I was enjoying the tranquility in my room while I began to practice Senjutsu, tranquility that was interrupted by my pathetic older brother.

--Souji lend me clothes!

Isei entered my room without even touching something to which I responded by kicking his face with the same dexterity as a certain curly-browed blonde cook.

--Oh! It hurts bastard... Is this how you treat your big brother?

Iseei grunted while rubbing his nose.

--Number One, I have never considered you my older brother, at most you are just a living being with whom I unfortunately share a certain blood relationship; Number two, what the hell do you want my clothes for?

My wardrobe is, allow me narcissism, my little treasure, yes I'm a hedonist, I like to look good, I spend half my awards on casual and dress clothes, I've been in a few fashion magazines. I'm not a dark prince for nothing instead Issei is just an ugly duckling.

--You won't believe it, you'll think I'm crazy but... I have a date! Tomorrow!

The ugly duckling puffed up like a swan and I laughed, laughed out loud, pointing at Issei.

--Damn , did you jerk off so hard you pulled your brain out, come on, tell me what was the game or was it a porno?" Was that shit that good?

I teased Iseei who just grunted and took out a picture of his supposed date.

--Her name is Yuuma-chan~ and she's neither imaginary nor a porno!

I saw that Yuuma-chan in Iseei's mouth and I laughed harder!
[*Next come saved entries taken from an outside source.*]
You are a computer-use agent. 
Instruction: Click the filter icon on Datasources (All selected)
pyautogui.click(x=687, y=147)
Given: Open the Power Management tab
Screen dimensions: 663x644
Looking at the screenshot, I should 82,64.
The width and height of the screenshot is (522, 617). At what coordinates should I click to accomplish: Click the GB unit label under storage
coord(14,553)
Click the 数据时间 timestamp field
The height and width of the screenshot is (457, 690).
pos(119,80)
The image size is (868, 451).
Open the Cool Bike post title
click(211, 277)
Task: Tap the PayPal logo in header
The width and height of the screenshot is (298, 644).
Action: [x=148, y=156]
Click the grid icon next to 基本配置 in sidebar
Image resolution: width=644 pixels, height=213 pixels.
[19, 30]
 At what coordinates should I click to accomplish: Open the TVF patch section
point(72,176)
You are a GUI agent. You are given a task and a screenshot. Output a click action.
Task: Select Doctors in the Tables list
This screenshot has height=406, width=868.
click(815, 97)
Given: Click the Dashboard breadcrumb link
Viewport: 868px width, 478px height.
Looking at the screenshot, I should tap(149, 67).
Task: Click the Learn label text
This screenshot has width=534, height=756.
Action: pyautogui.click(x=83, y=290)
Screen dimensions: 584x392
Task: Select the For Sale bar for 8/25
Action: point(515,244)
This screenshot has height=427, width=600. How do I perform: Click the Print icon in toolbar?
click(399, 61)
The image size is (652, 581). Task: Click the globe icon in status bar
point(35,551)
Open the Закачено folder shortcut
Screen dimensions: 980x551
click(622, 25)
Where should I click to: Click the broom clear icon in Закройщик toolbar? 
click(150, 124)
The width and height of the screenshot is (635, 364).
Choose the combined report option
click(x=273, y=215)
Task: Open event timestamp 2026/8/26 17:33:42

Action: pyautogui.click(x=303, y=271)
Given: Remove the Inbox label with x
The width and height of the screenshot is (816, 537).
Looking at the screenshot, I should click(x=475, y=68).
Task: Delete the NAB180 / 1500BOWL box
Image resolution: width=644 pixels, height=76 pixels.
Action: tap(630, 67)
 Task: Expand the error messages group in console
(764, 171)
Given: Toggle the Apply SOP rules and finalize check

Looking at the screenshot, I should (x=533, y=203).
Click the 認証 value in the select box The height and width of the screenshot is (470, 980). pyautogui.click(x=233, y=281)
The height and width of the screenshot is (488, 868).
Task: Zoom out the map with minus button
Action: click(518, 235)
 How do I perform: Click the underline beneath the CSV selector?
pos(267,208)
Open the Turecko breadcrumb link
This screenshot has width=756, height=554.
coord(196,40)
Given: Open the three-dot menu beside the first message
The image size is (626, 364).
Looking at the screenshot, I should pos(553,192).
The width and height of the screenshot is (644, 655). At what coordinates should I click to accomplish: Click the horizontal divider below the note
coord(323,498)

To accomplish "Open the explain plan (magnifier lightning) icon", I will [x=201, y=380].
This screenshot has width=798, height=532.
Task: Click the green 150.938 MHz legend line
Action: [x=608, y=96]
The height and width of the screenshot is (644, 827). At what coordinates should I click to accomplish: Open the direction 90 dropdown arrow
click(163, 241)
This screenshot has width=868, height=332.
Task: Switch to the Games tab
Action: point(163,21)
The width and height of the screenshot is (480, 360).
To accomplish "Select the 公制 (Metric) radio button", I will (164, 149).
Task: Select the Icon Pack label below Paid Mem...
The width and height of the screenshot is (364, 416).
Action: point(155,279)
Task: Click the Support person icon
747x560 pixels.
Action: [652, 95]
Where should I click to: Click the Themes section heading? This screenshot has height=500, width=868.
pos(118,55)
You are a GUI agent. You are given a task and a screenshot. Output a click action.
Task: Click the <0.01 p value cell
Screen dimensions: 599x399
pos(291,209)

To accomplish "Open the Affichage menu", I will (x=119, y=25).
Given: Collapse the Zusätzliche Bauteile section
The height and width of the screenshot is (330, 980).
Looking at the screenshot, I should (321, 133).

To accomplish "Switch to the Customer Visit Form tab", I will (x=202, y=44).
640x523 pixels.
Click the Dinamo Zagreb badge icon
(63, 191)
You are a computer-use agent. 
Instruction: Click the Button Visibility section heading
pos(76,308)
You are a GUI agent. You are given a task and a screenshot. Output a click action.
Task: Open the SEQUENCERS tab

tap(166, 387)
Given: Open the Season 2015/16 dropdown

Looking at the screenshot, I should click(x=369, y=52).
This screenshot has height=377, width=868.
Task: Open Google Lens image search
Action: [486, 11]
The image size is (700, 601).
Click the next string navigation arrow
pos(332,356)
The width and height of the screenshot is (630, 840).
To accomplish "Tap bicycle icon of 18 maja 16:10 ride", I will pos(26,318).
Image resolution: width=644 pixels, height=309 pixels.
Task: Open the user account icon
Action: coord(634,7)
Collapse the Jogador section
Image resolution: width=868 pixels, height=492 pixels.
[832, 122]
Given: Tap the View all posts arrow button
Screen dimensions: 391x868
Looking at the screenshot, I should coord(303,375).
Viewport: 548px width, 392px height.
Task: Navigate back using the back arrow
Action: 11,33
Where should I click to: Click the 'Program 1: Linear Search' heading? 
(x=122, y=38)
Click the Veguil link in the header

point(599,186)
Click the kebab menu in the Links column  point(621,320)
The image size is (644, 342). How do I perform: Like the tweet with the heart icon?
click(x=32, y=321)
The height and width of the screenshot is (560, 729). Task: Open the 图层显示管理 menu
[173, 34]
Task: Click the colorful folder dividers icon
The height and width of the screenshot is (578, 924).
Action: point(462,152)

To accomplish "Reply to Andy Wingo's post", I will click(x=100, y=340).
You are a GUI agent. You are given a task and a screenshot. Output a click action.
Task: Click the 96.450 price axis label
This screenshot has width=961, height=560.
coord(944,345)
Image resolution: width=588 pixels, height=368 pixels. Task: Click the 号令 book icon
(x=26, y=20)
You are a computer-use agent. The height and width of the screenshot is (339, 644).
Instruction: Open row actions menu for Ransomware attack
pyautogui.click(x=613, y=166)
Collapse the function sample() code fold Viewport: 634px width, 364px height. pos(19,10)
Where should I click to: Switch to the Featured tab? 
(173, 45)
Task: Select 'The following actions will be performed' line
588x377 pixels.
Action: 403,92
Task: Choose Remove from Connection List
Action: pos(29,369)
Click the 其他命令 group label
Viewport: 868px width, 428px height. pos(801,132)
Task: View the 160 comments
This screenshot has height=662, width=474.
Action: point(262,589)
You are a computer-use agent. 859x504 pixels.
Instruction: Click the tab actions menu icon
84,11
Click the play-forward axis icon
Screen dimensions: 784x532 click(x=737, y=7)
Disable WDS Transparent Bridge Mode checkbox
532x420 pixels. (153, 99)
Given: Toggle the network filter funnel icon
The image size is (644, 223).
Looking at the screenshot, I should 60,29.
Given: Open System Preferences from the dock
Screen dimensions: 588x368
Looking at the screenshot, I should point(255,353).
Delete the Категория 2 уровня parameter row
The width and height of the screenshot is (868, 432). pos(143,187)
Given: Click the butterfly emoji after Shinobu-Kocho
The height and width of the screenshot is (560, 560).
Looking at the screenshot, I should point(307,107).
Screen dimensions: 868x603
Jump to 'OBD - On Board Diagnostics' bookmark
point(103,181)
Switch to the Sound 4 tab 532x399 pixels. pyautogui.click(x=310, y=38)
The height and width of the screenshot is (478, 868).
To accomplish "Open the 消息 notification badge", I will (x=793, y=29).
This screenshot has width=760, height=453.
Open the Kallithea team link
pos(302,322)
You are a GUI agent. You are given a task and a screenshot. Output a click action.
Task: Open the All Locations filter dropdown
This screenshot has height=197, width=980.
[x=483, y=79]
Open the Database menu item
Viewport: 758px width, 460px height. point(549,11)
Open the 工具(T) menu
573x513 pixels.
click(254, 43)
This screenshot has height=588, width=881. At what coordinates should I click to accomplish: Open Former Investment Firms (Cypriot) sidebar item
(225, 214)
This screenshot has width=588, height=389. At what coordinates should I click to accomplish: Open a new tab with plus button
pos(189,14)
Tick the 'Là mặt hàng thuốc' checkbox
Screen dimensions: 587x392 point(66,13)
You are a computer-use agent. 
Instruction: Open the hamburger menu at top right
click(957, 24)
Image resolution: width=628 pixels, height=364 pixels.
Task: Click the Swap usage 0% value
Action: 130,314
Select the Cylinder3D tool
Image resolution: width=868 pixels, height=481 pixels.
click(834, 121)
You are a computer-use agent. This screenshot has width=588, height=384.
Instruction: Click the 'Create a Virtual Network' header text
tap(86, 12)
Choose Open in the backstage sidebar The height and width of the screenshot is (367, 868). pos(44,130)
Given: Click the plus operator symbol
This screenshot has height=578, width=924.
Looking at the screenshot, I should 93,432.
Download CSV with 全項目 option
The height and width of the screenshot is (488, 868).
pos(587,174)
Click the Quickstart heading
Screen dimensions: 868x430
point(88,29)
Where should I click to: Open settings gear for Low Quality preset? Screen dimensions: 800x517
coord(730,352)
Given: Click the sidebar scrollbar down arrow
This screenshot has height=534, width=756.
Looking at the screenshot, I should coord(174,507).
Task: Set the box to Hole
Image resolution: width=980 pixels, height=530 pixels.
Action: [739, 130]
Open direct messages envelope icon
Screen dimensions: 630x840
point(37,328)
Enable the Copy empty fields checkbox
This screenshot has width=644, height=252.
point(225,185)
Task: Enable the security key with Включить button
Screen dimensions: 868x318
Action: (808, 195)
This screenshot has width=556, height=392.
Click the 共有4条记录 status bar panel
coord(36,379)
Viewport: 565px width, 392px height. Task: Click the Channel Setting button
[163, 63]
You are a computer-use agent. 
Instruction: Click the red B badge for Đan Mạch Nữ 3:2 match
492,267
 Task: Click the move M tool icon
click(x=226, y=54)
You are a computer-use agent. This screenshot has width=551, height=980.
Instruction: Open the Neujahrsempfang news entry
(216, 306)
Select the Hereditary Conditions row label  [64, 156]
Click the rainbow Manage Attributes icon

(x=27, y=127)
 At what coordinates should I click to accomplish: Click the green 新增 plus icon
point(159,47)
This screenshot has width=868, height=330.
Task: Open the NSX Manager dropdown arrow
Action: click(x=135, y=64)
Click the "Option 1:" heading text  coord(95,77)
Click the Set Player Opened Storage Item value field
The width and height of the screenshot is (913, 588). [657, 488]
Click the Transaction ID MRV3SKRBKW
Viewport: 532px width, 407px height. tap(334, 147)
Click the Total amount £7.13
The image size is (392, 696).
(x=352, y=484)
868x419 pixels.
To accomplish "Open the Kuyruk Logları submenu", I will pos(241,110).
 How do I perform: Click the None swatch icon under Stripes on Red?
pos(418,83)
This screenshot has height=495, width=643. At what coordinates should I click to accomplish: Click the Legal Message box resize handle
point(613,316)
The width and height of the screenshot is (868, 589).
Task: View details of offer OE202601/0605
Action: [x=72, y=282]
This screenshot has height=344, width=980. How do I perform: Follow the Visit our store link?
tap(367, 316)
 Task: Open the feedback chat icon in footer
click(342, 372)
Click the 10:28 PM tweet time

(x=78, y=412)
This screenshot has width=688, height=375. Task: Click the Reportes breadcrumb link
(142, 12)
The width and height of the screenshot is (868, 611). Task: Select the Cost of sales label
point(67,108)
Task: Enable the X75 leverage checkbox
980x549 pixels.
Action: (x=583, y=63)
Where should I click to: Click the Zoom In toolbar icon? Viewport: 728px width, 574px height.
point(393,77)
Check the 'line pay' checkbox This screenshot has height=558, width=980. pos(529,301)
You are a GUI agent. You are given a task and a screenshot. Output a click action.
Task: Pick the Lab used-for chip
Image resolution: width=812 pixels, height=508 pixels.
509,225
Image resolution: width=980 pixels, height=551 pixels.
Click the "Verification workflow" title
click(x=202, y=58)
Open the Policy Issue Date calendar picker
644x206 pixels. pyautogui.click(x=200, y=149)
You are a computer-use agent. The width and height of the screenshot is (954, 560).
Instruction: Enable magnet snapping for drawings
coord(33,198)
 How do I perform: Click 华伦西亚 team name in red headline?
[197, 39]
I managed to remember the shoddy villain.

--Pfffff~ Hahahaha~ Hahahaha~ How much money did you spend or how many bets did that girl lose to have to go out with you Iseei~ Shit I feel sorry for the bitch~ Damn it hurts me~ Hahahaha~

I hadn't laughed that much in years, Iseei had all the aura of an innocent virgin in love around him but I knew he was just an idiot running to the slaughterhouse, even though any moderately normal person with 2 neurons, no, 1 functional neuron is enough to realizing it's a TRAP FUCK!

--Don't laugh ink bottle! She is in love with me! In your dark face!

--Oh~ Iseei~ Oh~ Stupid Perverted Piece of Trash~ as I sadly am, much to my chagrin your brother, let me tell you something...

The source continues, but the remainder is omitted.